▶ [Material to process]
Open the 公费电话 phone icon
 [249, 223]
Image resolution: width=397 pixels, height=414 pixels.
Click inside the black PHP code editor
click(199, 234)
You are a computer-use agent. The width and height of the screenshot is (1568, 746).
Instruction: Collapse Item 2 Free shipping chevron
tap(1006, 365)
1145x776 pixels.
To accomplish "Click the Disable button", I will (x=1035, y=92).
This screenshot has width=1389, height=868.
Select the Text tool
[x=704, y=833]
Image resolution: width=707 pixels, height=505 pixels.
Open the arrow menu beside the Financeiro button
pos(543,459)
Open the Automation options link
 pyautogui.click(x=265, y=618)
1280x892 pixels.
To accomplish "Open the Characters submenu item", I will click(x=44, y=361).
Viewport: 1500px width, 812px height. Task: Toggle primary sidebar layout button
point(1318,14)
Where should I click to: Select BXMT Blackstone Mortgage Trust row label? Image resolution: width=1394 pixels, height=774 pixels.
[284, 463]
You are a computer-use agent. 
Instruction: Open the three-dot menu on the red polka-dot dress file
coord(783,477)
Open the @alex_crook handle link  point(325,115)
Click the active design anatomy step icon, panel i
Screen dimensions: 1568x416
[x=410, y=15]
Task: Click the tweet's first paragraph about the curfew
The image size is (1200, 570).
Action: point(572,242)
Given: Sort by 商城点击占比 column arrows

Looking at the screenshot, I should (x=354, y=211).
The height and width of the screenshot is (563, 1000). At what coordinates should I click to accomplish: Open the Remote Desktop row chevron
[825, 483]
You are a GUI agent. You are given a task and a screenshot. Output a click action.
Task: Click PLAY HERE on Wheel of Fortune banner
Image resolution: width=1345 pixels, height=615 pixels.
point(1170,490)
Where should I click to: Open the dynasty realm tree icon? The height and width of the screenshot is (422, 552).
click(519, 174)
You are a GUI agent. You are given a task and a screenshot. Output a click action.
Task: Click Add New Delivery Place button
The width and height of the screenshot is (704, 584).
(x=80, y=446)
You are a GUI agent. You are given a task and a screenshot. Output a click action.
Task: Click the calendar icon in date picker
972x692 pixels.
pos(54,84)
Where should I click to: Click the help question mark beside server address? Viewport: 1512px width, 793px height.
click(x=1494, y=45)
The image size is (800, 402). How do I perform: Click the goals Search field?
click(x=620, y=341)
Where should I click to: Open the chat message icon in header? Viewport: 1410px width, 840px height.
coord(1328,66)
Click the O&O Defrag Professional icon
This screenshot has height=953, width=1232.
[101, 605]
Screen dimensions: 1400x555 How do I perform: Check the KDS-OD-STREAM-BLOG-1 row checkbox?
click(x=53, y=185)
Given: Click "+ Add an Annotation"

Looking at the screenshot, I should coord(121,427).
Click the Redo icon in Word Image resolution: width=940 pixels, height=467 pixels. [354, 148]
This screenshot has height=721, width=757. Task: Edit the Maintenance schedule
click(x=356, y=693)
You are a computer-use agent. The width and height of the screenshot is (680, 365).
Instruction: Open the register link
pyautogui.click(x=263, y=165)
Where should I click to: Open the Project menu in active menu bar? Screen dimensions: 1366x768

▶ [What this task involves] Set down the material exactly, keeping every line.

▶ [Written response]
Open the 公费电话 phone icon
 [249, 223]
Image resolution: width=397 pixels, height=414 pixels.
Click inside the black PHP code editor
click(199, 234)
You are a computer-use agent. The width and height of the screenshot is (1568, 746).
Instruction: Collapse Item 2 Free shipping chevron
tap(1006, 365)
1145x776 pixels.
To accomplish "Click the Disable button", I will (x=1035, y=92).
This screenshot has width=1389, height=868.
Select the Text tool
[x=704, y=833]
Image resolution: width=707 pixels, height=505 pixels.
Open the arrow menu beside the Financeiro button
pos(543,459)
Open the Automation options link
 pyautogui.click(x=265, y=618)
1280x892 pixels.
To accomplish "Open the Characters submenu item", I will click(x=44, y=361).
Viewport: 1500px width, 812px height. Task: Toggle primary sidebar layout button
point(1318,14)
Where should I click to: Select BXMT Blackstone Mortgage Trust row label? Image resolution: width=1394 pixels, height=774 pixels.
[284, 463]
You are a computer-use agent. 
Instruction: Open the three-dot menu on the red polka-dot dress file
coord(783,477)
Open the @alex_crook handle link  point(325,115)
Click the active design anatomy step icon, panel i
Screen dimensions: 1568x416
[x=410, y=15]
Task: Click the tweet's first paragraph about the curfew
The image size is (1200, 570).
Action: point(572,242)
Given: Sort by 商城点击占比 column arrows

Looking at the screenshot, I should (x=354, y=211).
The height and width of the screenshot is (563, 1000). At what coordinates should I click to accomplish: Open the Remote Desktop row chevron
[825, 483]
You are a GUI agent. You are given a task and a screenshot. Output a click action.
Task: Click PLAY HERE on Wheel of Fortune banner
Image resolution: width=1345 pixels, height=615 pixels.
point(1170,490)
Where should I click to: Open the dynasty realm tree icon? The height and width of the screenshot is (422, 552).
click(519, 174)
You are a GUI agent. You are given a task and a screenshot. Output a click action.
Task: Click Add New Delivery Place button
The width and height of the screenshot is (704, 584).
(x=80, y=446)
You are a GUI agent. You are given a task and a screenshot. Output a click action.
Task: Click the calendar icon in date picker
972x692 pixels.
pos(54,84)
Where should I click to: Click the help question mark beside server address? Viewport: 1512px width, 793px height.
click(x=1494, y=45)
The image size is (800, 402). How do I perform: Click the goals Search field?
click(x=620, y=341)
Where should I click to: Open the chat message icon in header? Viewport: 1410px width, 840px height.
coord(1328,66)
Click the O&O Defrag Professional icon
This screenshot has height=953, width=1232.
[101, 605]
Screen dimensions: 1400x555 How do I perform: Check the KDS-OD-STREAM-BLOG-1 row checkbox?
click(x=53, y=185)
Given: Click "+ Add an Annotation"

Looking at the screenshot, I should coord(121,427).
Click the Redo icon in Word Image resolution: width=940 pixels, height=467 pixels. [354, 148]
This screenshot has height=721, width=757. Task: Edit the Maintenance schedule
click(x=356, y=693)
You are a computer-use agent. The width and height of the screenshot is (680, 365).
Instruction: Open the register link
pyautogui.click(x=263, y=165)
Where should I click to: Open the Project menu in active menu bar? Screen dimensions: 1366x768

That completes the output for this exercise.